Eating Out With Diabetes: 8 Menu Words to Avoid
Following a diabetes diet? Here’s how to decode a restaurant menu to avoid ordering unhealthy dishes.
Be a savvy diner
Living with diabetes doesn’t mean you need to swear off eating out with friends and family. Just like anyone else, you can maintain a balanced diet at a restaurant, as long as you know the right foods to avoid. It’s not always easy: Often, menus are coded with mouthwatering language that actually translates to “fatty,” “high in sugar,” or “loaded with calories.” Not everybody with diabetes has the same meal plan, and it’s important to consult your doctor about the best strategy for you. For some people, it’s most important to limit calories, while others should focus on cutting saturated and trans fat. Once you’ve identified your own goals, keep an eye out for these sneaky menu words—they may mean what you’re about to order is a risky choice for your meal plan.
If an entrée is labeled “au gratin,” that means it’s been covered in breadcrumbs—and sometimes butter and cheese—and browned. A popular dish is potatoes au gratin, which can be extremely high in carbohydrates thanks to the starchy potatoes and bread coating. To cut down on carbs, ask for an entrée without the breadcrumbs or peel off the layer of crumbs (though this may be difficult with some dishes).
A “Farm Breakfast” generally refers to a plate of hometown classics that are loaded with carbohydrates and calories. A typical dish may include pancakes, hash browns, eggs, and sausage—adding up to more than 2,050 calories and 275 grams of carbohydrates. (The suggested carbohydrate limit per meal for people with diabetes is 45 to 60 grams—so that’s enough carbohydrates for five meals!). Opt for a “New American” breakfast instead, which is usually a quick, low-carb meal. A light dish of fiber-rich oatmeal and blueberries, along with protein-packed scrambled eggs, has just 294 calories and 40 grams of carbohydrates.
Even healthy food like fish is bad news once it’s battered. A typical plate of two battered fillets with sides such as fries and coleslaw has more than 1,300 calories, 110 grams of carbohydrates, 80 grams of fat, and 3,000 milligrams of sodium. The recommended daily sodium limit for people with diabetes is 1,500 milligrams. Fried foods are also linked to an increased risk of heart disease, and people with diabetes have a higher risk of heart problems than those with healthy blood sugar.
As part of a heart-healthy diet, it’s important to stay away from creamy, fatty sauces. A typical plate of restaurant shrimp pasta Alfredo can have more than 70 grams of saturated fat. The American Diabetes Association suggests eating less than 10 percent of calories from saturated fat per day. For many adults, this equates to about 20 grams.

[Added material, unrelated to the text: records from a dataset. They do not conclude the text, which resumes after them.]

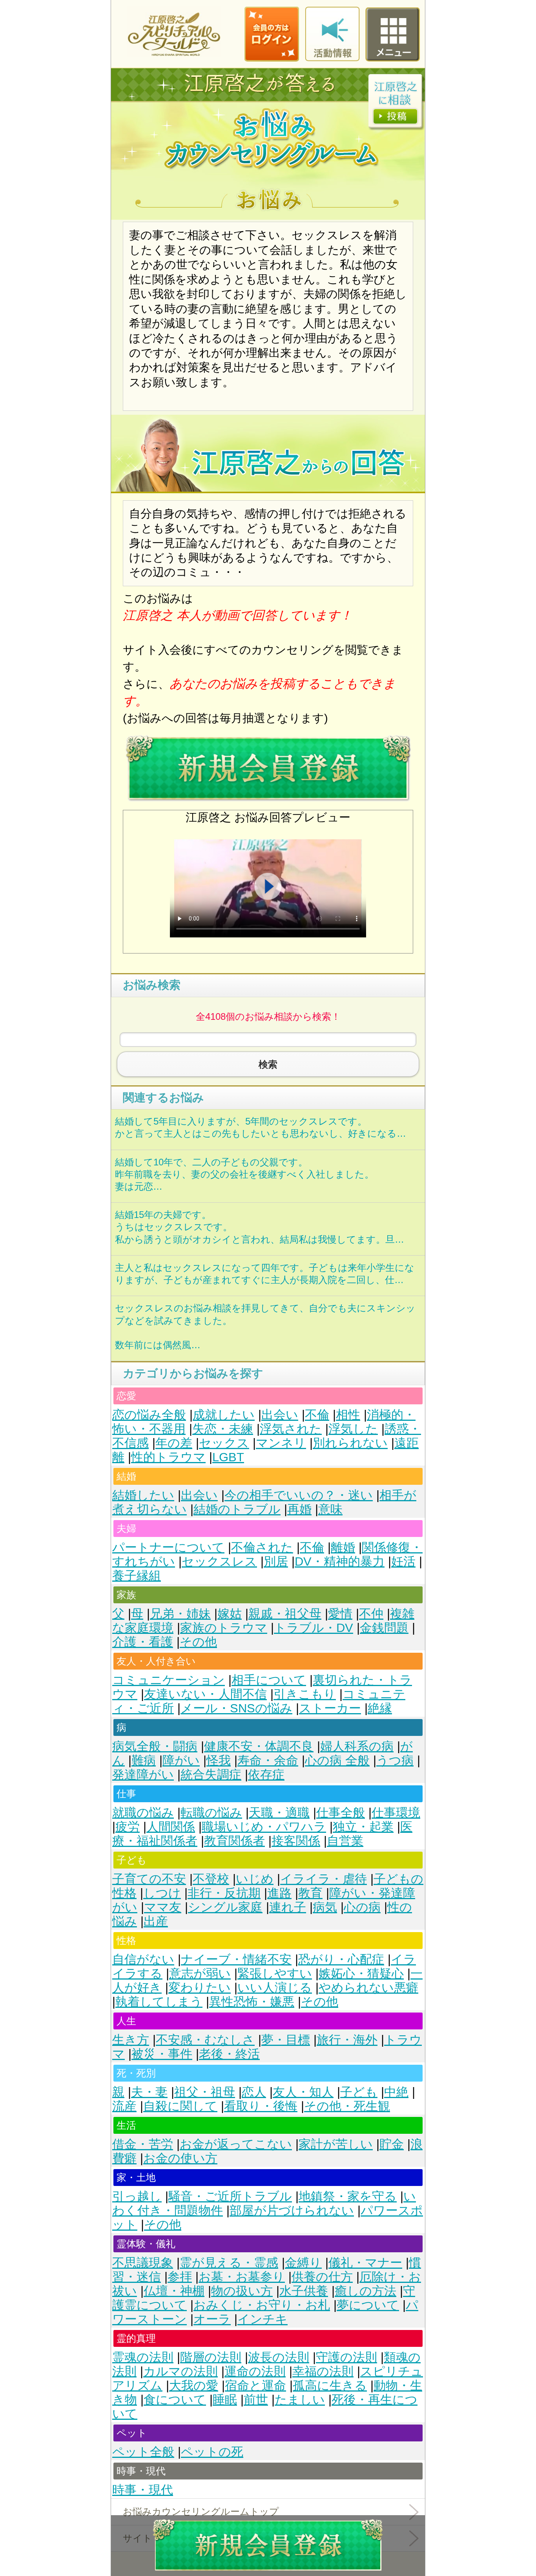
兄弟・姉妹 (180, 1614)
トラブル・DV (313, 1628)
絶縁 (380, 1708)
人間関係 (170, 1827)
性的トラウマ (168, 1457)
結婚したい (143, 1495)
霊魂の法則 (142, 2357)
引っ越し (137, 2196)
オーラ (212, 2319)
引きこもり (304, 1694)
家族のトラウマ (223, 1628)
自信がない (143, 1959)
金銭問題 (384, 1628)
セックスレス (219, 1561)
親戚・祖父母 (284, 1614)
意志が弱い (200, 1973)
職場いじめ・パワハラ (264, 1827)
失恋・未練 (222, 1429)
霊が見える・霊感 (229, 2263)
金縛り (303, 2263)
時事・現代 (142, 2490)
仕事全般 (340, 1812)
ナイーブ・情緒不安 (236, 1959)
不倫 (317, 1415)
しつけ (162, 1893)
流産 (124, 2106)
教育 (310, 1893)
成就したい (224, 1415)
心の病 (362, 1907)
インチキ (262, 2319)
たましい (300, 2399)
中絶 (396, 2092)
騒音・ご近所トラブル (230, 2196)
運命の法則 (255, 2371)
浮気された (291, 1429)
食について (175, 2399)
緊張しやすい (274, 1973)
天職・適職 (279, 1812)
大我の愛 (193, 2385)
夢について (368, 2305)
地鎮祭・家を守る (348, 2196)
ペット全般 (143, 2452)
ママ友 (162, 1907)
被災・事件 (161, 2054)
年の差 (173, 1443)
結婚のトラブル (237, 1509)
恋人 (254, 2092)
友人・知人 (303, 2092)
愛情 (340, 1614)
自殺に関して (180, 2106)
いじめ (254, 1879)
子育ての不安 (149, 1879)
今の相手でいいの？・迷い (298, 1495)
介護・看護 (142, 1642)
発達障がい (143, 1774)
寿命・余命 (267, 1760)
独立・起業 (363, 1827)
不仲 (371, 1614)
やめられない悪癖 (368, 1987)
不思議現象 (142, 2263)
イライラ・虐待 (323, 1879)
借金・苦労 (142, 2144)
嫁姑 (229, 1614)
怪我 (218, 1760)
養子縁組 (136, 1575)
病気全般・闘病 (154, 1746)
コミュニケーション (168, 1680)
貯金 (391, 2144)
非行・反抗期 (224, 1893)
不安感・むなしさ (205, 2040)
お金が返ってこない (236, 2144)
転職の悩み (211, 1812)
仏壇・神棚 (174, 2291)
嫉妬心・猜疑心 (361, 1973)
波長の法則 (278, 2357)
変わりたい (199, 1987)
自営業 (345, 1841)
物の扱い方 (242, 2291)
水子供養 (303, 2291)
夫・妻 (149, 2092)
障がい (181, 1760)
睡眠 (225, 2399)
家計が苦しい (336, 2144)
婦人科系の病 (357, 1746)
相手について (269, 1680)
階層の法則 (210, 2357)
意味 (330, 1509)
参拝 (180, 2277)
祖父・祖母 (204, 2092)
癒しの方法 (365, 2291)
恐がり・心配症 (341, 1959)
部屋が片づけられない (292, 2210)
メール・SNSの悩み (236, 1708)
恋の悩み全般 (149, 1415)
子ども (358, 2092)
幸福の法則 (323, 2371)
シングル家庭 (225, 1907)
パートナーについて (168, 1547)
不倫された (262, 1547)
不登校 (211, 1879)
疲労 (127, 1827)
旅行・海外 (347, 2040)
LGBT (228, 1457)
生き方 (130, 2040)
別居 (276, 1561)
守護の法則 (346, 2357)
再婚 (299, 1509)
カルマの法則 (180, 2371)
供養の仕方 (322, 2277)
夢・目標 (285, 2040)
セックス (224, 1443)
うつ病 (395, 1760)
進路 (279, 1893)
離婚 (343, 1547)
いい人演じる (274, 1987)
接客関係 (296, 1841)
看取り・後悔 (260, 2106)
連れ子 (287, 1907)
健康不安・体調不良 (259, 1746)
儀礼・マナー (365, 2263)
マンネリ (281, 1443)
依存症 (266, 1774)
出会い (279, 1415)
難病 (143, 1760)
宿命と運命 (255, 2385)
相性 (348, 1415)
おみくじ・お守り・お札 (261, 2305)
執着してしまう (158, 2002)
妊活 (403, 1561)
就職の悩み (143, 1812)
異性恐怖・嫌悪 (251, 2002)
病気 (325, 1907)
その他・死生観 (347, 2106)
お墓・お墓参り (242, 2277)
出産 (156, 1921)
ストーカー (330, 1708)
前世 (256, 2399)
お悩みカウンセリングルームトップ (201, 2511)
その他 (198, 1642)
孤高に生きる (330, 2385)
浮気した (353, 1429)
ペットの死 (212, 2452)
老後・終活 (229, 2054)
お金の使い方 (180, 2158)
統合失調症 (210, 1774)
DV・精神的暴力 (340, 1561)
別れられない (350, 1443)
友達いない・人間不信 (205, 1694)
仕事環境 (396, 1812)
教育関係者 (234, 1841)
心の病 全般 (337, 1760)
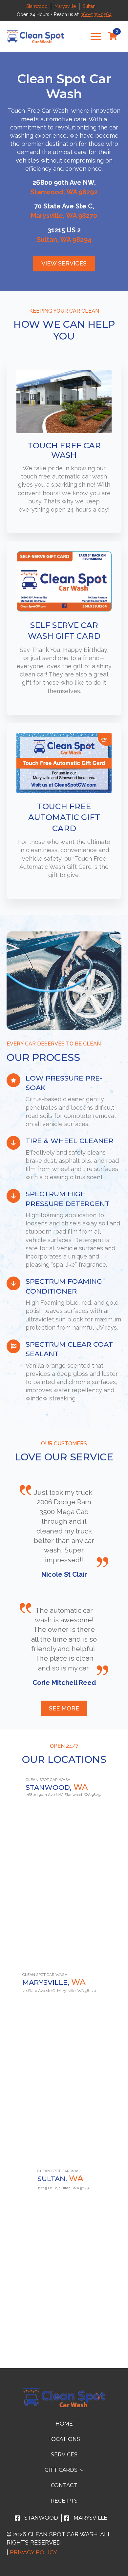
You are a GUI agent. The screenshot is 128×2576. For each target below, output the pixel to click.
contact (64, 2485)
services (64, 2454)
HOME (64, 2424)
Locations (64, 2439)
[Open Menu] (96, 36)
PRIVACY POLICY (33, 2552)
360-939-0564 (96, 14)
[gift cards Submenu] (83, 2470)
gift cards (61, 2470)
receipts (64, 2501)
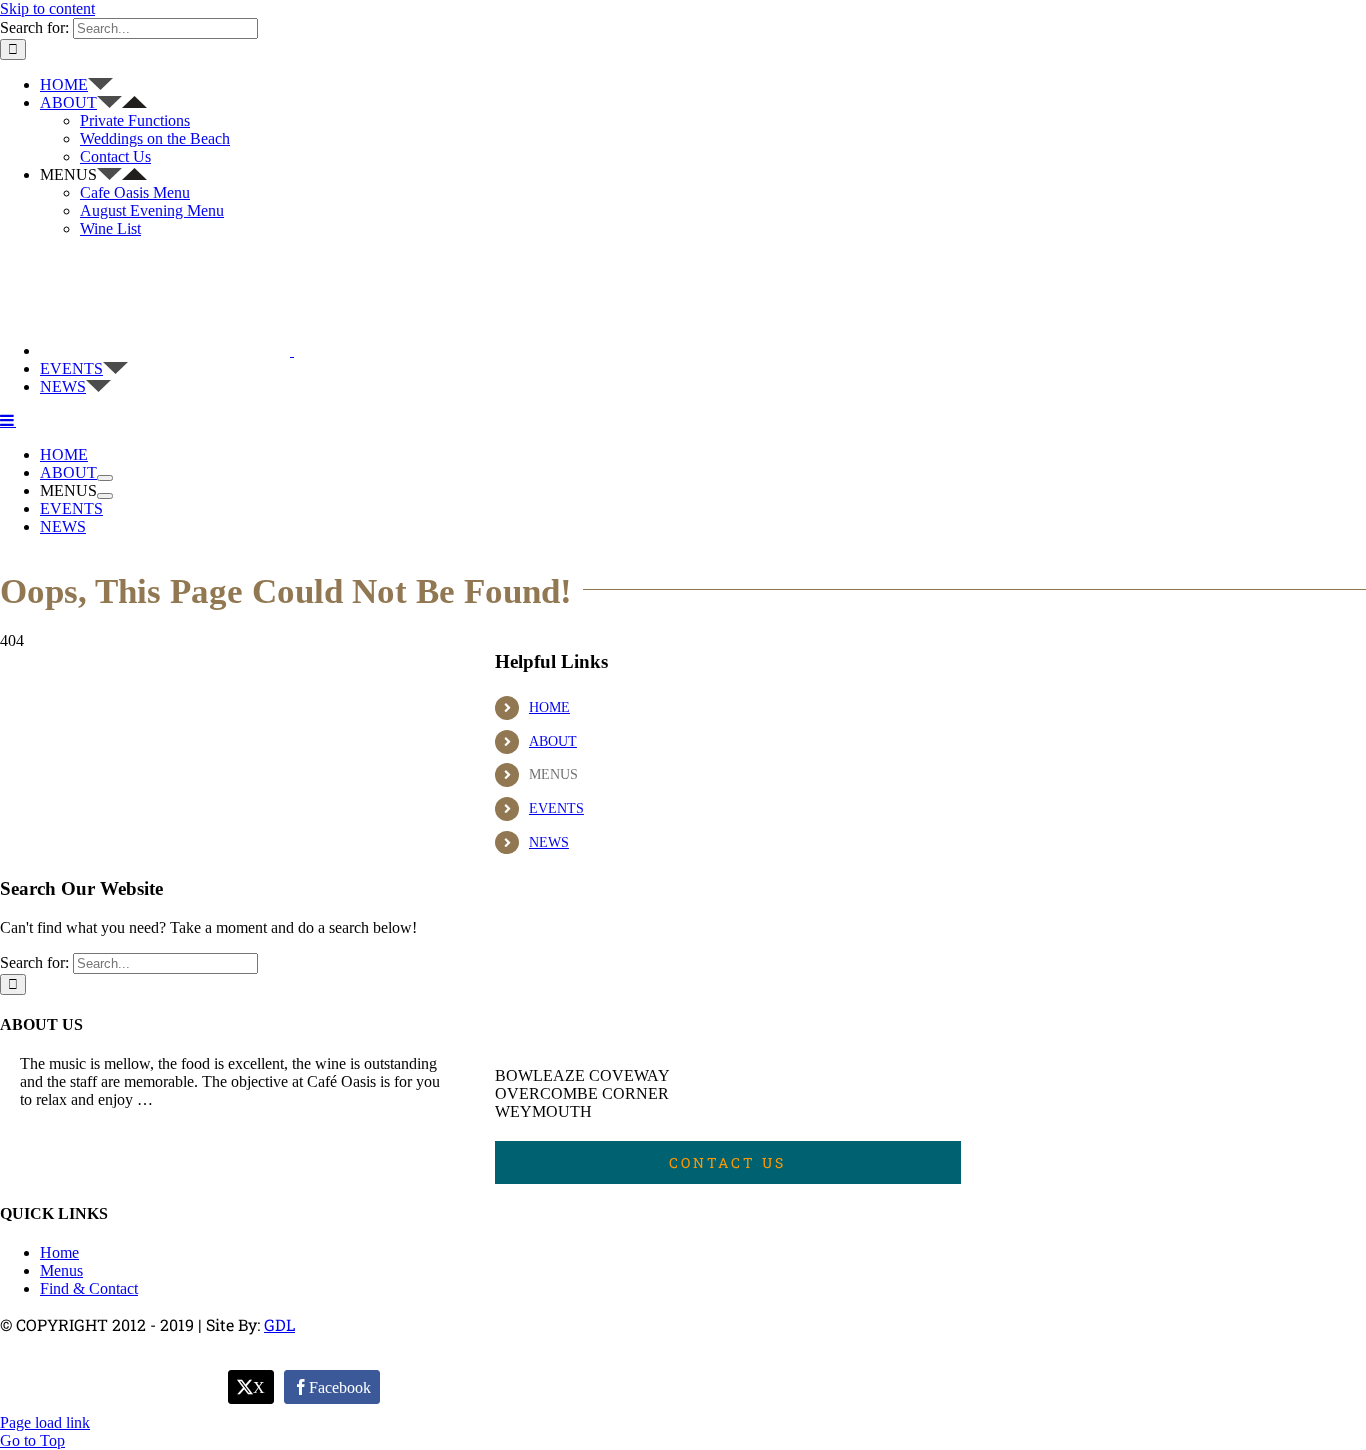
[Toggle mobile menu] (8, 420)
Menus (61, 1270)
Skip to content (47, 8)
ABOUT (553, 741)
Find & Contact (89, 1288)
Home (59, 1252)
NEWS (549, 842)
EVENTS (556, 808)
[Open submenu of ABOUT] (105, 478)
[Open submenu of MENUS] (105, 496)
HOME (549, 707)
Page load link (45, 1422)
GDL (279, 1324)
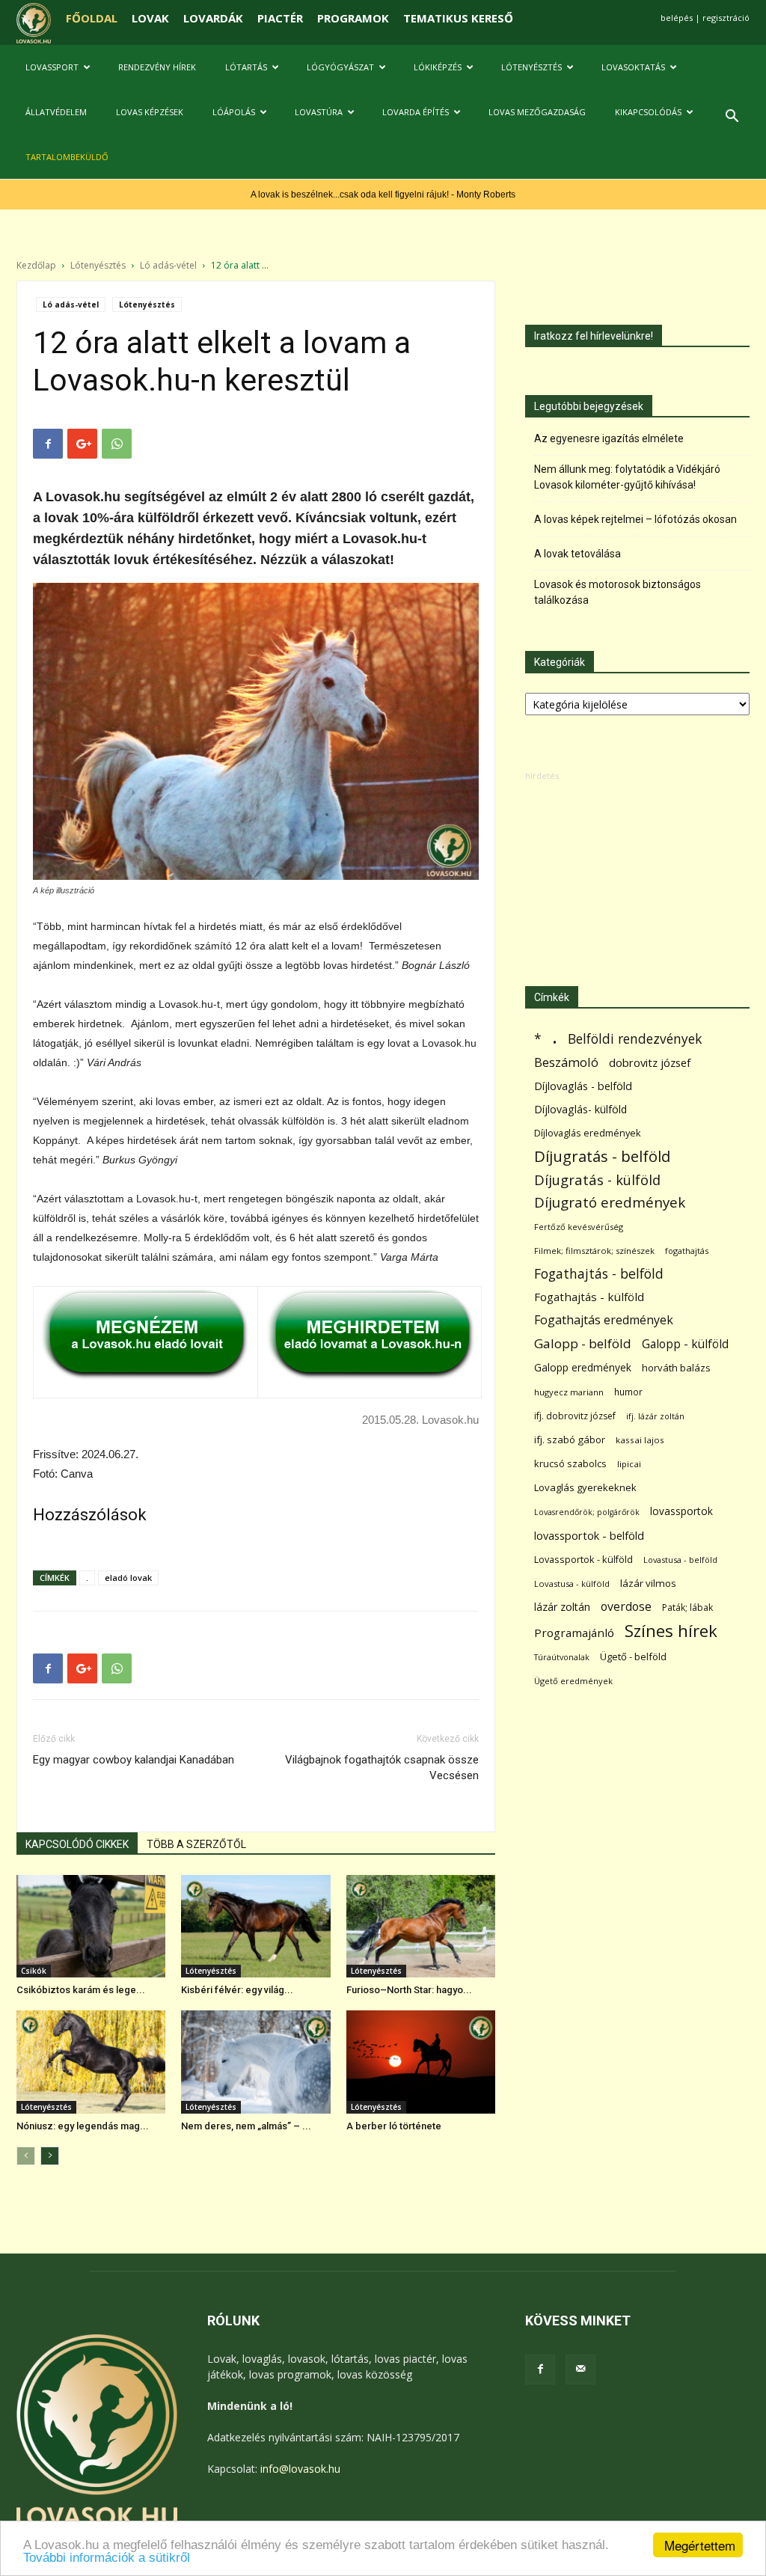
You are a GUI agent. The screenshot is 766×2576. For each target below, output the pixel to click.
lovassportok (681, 1511)
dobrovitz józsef (649, 1062)
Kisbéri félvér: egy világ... (237, 1989)
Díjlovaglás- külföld (580, 1109)
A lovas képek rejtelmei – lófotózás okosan (635, 519)
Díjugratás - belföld (602, 1156)
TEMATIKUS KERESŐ (458, 17)
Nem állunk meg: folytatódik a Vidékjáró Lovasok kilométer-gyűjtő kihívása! (627, 477)
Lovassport (52, 67)
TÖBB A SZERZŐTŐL (196, 1844)
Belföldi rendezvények (635, 1039)
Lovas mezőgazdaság (537, 111)
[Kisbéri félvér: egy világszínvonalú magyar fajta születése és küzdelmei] (255, 1926)
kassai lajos (640, 1439)
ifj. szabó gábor (569, 1439)
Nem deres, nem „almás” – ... (246, 2126)
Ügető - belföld (633, 1656)
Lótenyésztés (531, 67)
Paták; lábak (687, 1607)
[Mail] (580, 2369)
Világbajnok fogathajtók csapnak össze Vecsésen (382, 1767)
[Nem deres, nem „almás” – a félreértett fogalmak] (255, 2061)
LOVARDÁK (213, 17)
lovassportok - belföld (589, 1536)
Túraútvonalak (561, 1656)
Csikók (33, 1970)
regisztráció (726, 17)
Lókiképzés (438, 67)
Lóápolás (233, 111)
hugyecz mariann (569, 1392)
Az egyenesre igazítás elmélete (609, 438)
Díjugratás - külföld (597, 1179)
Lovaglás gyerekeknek (585, 1487)
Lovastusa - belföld (680, 1559)
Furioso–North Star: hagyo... (409, 1989)
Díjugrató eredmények (609, 1203)
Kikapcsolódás (648, 111)
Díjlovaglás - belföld (583, 1086)
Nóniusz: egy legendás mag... (82, 2126)
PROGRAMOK (353, 17)
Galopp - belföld (582, 1343)
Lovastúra (319, 111)
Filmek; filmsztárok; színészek (594, 1250)
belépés (677, 17)
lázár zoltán (562, 1607)
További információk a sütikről (106, 2558)
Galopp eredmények (582, 1367)
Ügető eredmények (573, 1680)
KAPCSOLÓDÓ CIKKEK (77, 1844)
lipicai (629, 1463)
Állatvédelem (56, 111)
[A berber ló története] (420, 2061)
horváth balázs (676, 1367)
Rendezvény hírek (157, 67)
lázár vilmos (648, 1583)
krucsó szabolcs (570, 1463)
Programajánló (574, 1632)
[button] (732, 118)
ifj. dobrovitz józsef (575, 1416)
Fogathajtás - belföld (599, 1274)
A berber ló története (393, 2126)
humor (628, 1392)
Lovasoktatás (633, 67)
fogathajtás (686, 1250)
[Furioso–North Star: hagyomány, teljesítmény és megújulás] (420, 1926)
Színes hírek (671, 1631)
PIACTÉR (280, 17)
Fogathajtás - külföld (589, 1296)
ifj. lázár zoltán (655, 1416)
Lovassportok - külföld (583, 1559)
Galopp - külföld (685, 1344)
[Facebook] (540, 2369)
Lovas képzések (149, 111)
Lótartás (246, 67)
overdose (626, 1607)
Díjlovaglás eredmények (587, 1132)
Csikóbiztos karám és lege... (80, 1989)
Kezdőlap (36, 265)
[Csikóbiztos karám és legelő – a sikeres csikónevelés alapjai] (90, 1926)
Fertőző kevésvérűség (578, 1226)
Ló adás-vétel (168, 265)
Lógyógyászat (340, 67)
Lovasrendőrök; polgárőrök (587, 1512)
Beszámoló (566, 1062)
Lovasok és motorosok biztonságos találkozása (617, 592)
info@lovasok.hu (300, 2469)
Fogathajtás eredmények (603, 1320)
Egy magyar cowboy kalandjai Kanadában (133, 1759)
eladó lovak (128, 1577)
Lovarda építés (415, 111)
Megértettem (699, 2545)
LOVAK (150, 17)
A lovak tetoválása (577, 554)
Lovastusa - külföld (572, 1583)
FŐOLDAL (91, 17)
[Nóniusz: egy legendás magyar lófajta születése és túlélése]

Talk to your doctor about your own limit; many adults (inactive people, for example) may need to eat even less. If you’re craving pasta, ask for a half portion of whole wheat pasta (about 2/3 cup is usually a good portion, but follow the guidelines you’ve established with your doctor), chose a lean meat or protein to pair with it, and check the ingredients in the sauce. Even some tomato-based sauces can be high in sugar, so you may want to ask your server to bring the sauce on the side.
If a menu item is described as “sticky,” ask for a rundown of ingredients in its sauce. Sticky sauces are often loaded with sugar and can silently skyrocket your meal’s carbohydrate levels. Ask for the item without the sauce or request it on the side so you can determine how much you eat.
Like “sticky” menu items, barbecue sauces can be surprisingly carbohydrate-rich. Two tablespoons of barbecue sauce have 15 grams of sugar and 70 calories, and a quarter cup has more sugar than a regular size Snickers bar.
Translation: Comfort food that’s thick and rich. Food that’s described as “velvety” often gets its smooth texture from ingredients high in fat and calories. Similar words that raise a red flag: creamy, smothered, melted, and gooey. Healthier descriptors to look for in a flavorful dish? Rubbed, seared, spiced, seasoned, and roasted.
The alcohol rules are the same for people with diabetes as they are for everyone else: One drink per day for women and two for men. However, it’s important to know how a drink affects your blood sugar. Drinks loaded with sugar can spike it too high, while drinking on an empty stomach can make blood sugar swing too low. If you want a beer with dinner, opt for one that’s labeled “light” or “low carb” (it will have about 3 to 6 grams of carbohydrates, compared to the 15 grams in a normal 12-ounce beer) and avoid “craft” beer, which typically has twice the alcohol and calories as regular beer. A standard 5-ounce serving of red or white wine is also a good choice (stay away from sugary cocktails and sangria).